- Opening Delimiter -

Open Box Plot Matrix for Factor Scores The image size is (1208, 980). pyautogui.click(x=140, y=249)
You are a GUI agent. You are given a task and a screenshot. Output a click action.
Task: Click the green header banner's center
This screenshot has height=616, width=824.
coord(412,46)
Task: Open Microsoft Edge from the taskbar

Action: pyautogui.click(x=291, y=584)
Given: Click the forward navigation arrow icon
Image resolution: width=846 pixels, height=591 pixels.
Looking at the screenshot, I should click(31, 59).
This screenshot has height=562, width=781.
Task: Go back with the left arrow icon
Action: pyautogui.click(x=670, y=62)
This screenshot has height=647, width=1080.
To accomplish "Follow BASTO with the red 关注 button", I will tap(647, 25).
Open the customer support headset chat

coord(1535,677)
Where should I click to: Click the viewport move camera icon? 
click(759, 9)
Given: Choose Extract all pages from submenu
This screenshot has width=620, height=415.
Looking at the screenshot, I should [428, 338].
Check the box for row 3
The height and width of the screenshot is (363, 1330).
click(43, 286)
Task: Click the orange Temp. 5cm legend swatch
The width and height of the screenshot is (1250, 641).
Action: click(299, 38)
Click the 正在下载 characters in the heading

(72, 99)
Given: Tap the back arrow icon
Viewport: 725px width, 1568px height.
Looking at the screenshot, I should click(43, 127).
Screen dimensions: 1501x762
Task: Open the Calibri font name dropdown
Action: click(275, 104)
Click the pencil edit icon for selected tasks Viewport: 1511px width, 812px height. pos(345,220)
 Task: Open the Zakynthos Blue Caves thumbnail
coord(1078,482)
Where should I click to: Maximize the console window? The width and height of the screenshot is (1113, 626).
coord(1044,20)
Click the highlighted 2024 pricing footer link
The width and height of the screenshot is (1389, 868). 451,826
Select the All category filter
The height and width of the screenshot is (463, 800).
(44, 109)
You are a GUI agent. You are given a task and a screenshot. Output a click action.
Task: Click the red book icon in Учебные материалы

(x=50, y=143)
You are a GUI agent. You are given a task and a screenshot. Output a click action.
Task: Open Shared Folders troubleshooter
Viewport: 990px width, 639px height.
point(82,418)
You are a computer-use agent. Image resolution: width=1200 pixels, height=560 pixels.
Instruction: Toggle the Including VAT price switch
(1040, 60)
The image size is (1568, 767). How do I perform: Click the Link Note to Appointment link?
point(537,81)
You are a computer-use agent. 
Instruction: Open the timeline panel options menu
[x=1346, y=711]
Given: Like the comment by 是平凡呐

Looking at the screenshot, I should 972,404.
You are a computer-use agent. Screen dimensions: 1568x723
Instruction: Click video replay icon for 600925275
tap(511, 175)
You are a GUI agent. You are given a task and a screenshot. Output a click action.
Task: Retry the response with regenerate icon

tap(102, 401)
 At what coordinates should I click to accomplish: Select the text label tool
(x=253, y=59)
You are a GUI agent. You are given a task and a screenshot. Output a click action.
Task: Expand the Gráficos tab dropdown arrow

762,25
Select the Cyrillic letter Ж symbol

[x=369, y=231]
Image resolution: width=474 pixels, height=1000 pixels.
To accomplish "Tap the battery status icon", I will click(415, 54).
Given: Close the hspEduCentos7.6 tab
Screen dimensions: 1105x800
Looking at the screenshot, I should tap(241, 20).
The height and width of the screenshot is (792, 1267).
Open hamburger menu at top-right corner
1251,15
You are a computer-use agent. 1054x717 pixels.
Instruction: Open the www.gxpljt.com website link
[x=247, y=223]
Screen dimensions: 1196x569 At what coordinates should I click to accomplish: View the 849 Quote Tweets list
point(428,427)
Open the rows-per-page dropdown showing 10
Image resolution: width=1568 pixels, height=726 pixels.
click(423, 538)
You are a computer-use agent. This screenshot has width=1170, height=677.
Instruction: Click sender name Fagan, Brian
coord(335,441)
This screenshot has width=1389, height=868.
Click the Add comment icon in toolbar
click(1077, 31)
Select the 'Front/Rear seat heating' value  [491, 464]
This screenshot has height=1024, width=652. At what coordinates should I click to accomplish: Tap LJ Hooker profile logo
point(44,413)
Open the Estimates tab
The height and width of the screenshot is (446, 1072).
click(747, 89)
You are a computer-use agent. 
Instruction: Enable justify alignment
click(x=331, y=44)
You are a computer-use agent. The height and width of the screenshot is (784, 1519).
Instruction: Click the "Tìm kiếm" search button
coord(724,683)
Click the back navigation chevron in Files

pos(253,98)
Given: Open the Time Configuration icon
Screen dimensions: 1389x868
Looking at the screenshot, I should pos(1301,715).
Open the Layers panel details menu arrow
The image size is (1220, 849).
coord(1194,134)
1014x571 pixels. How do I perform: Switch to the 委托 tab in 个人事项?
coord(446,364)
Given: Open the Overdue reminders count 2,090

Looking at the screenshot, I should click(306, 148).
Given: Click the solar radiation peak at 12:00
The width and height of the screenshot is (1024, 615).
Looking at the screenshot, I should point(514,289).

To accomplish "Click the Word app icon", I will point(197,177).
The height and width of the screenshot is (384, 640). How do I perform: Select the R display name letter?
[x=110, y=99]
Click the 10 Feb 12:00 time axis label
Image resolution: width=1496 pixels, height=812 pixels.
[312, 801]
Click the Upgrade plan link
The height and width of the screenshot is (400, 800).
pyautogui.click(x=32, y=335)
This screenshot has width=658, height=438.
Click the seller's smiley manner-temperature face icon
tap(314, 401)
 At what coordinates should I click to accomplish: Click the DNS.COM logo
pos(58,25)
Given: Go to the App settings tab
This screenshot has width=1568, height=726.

- Closing Delimiter -

#### Exercise brief
Retype the records above without changing a single word.

#### Solution to the problem
Open Box Plot Matrix for Factor Scores The image size is (1208, 980). pyautogui.click(x=140, y=249)
You are a GUI agent. You are given a task and a screenshot. Output a click action.
Task: Click the green header banner's center
This screenshot has height=616, width=824.
coord(412,46)
Task: Open Microsoft Edge from the taskbar

Action: pyautogui.click(x=291, y=584)
Given: Click the forward navigation arrow icon
Image resolution: width=846 pixels, height=591 pixels.
Looking at the screenshot, I should click(31, 59).
This screenshot has height=562, width=781.
Task: Go back with the left arrow icon
Action: pyautogui.click(x=670, y=62)
This screenshot has height=647, width=1080.
To accomplish "Follow BASTO with the red 关注 button", I will tap(647, 25).
Open the customer support headset chat

coord(1535,677)
Where should I click to: Click the viewport move camera icon? 
click(759, 9)
Given: Choose Extract all pages from submenu
This screenshot has width=620, height=415.
Looking at the screenshot, I should [428, 338].
Check the box for row 3
The height and width of the screenshot is (363, 1330).
click(43, 286)
Task: Click the orange Temp. 5cm legend swatch
The width and height of the screenshot is (1250, 641).
Action: click(299, 38)
Click the 正在下载 characters in the heading

(72, 99)
Given: Tap the back arrow icon
Viewport: 725px width, 1568px height.
Looking at the screenshot, I should click(43, 127).
Screen dimensions: 1501x762
Task: Open the Calibri font name dropdown
Action: click(275, 104)
Click the pencil edit icon for selected tasks Viewport: 1511px width, 812px height. pos(345,220)
 Task: Open the Zakynthos Blue Caves thumbnail
coord(1078,482)
Where should I click to: Maximize the console window? The width and height of the screenshot is (1113, 626).
coord(1044,20)
Click the highlighted 2024 pricing footer link
The width and height of the screenshot is (1389, 868). 451,826
Select the All category filter
The height and width of the screenshot is (463, 800).
(44, 109)
You are a GUI agent. You are given a task and a screenshot. Output a click action.
Task: Click the red book icon in Учебные материалы

(x=50, y=143)
You are a GUI agent. You are given a task and a screenshot. Output a click action.
Task: Open Shared Folders troubleshooter
Viewport: 990px width, 639px height.
point(82,418)
You are a computer-use agent. Image resolution: width=1200 pixels, height=560 pixels.
Instruction: Toggle the Including VAT price switch
(1040, 60)
The image size is (1568, 767). How do I perform: Click the Link Note to Appointment link?
point(537,81)
You are a computer-use agent. 
Instruction: Open the timeline panel options menu
[x=1346, y=711]
Given: Like the comment by 是平凡呐

Looking at the screenshot, I should 972,404.
You are a computer-use agent. Screen dimensions: 1568x723
Instruction: Click video replay icon for 600925275
tap(511, 175)
You are a GUI agent. You are given a task and a screenshot. Output a click action.
Task: Retry the response with regenerate icon

tap(102, 401)
 At what coordinates should I click to accomplish: Select the text label tool
(x=253, y=59)
You are a GUI agent. You are given a task and a screenshot. Output a click action.
Task: Expand the Gráficos tab dropdown arrow

762,25
Select the Cyrillic letter Ж symbol

[x=369, y=231]
Image resolution: width=474 pixels, height=1000 pixels.
To accomplish "Tap the battery status icon", I will click(415, 54).
Given: Close the hspEduCentos7.6 tab
Screen dimensions: 1105x800
Looking at the screenshot, I should tap(241, 20).
The height and width of the screenshot is (792, 1267).
Open hamburger menu at top-right corner
1251,15
You are a computer-use agent. 1054x717 pixels.
Instruction: Open the www.gxpljt.com website link
[x=247, y=223]
Screen dimensions: 1196x569 At what coordinates should I click to accomplish: View the 849 Quote Tweets list
point(428,427)
Open the rows-per-page dropdown showing 10
Image resolution: width=1568 pixels, height=726 pixels.
click(423, 538)
You are a computer-use agent. This screenshot has width=1170, height=677.
Instruction: Click sender name Fagan, Brian
coord(335,441)
This screenshot has width=1389, height=868.
Click the Add comment icon in toolbar
click(1077, 31)
Select the 'Front/Rear seat heating' value  [491, 464]
This screenshot has height=1024, width=652. At what coordinates should I click to accomplish: Tap LJ Hooker profile logo
point(44,413)
Open the Estimates tab
The height and width of the screenshot is (446, 1072).
click(747, 89)
You are a computer-use agent. 
Instruction: Enable justify alignment
click(x=331, y=44)
You are a computer-use agent. The height and width of the screenshot is (784, 1519).
Instruction: Click the "Tìm kiếm" search button
coord(724,683)
Click the back navigation chevron in Files

pos(253,98)
Given: Open the Time Configuration icon
Screen dimensions: 1389x868
Looking at the screenshot, I should pos(1301,715).
Open the Layers panel details menu arrow
The image size is (1220, 849).
coord(1194,134)
1014x571 pixels. How do I perform: Switch to the 委托 tab in 个人事项?
coord(446,364)
Given: Open the Overdue reminders count 2,090

Looking at the screenshot, I should click(306, 148).
Given: Click the solar radiation peak at 12:00
The width and height of the screenshot is (1024, 615).
Looking at the screenshot, I should point(514,289).

To accomplish "Click the Word app icon", I will point(197,177).
The height and width of the screenshot is (384, 640). How do I perform: Select the R display name letter?
[x=110, y=99]
Click the 10 Feb 12:00 time axis label
Image resolution: width=1496 pixels, height=812 pixels.
[312, 801]
Click the Upgrade plan link
The height and width of the screenshot is (400, 800).
pyautogui.click(x=32, y=335)
This screenshot has width=658, height=438.
Click the seller's smiley manner-temperature face icon
tap(314, 401)
 At what coordinates should I click to accomplish: Click the DNS.COM logo
pos(58,25)
Given: Go to the App settings tab
This screenshot has width=1568, height=726.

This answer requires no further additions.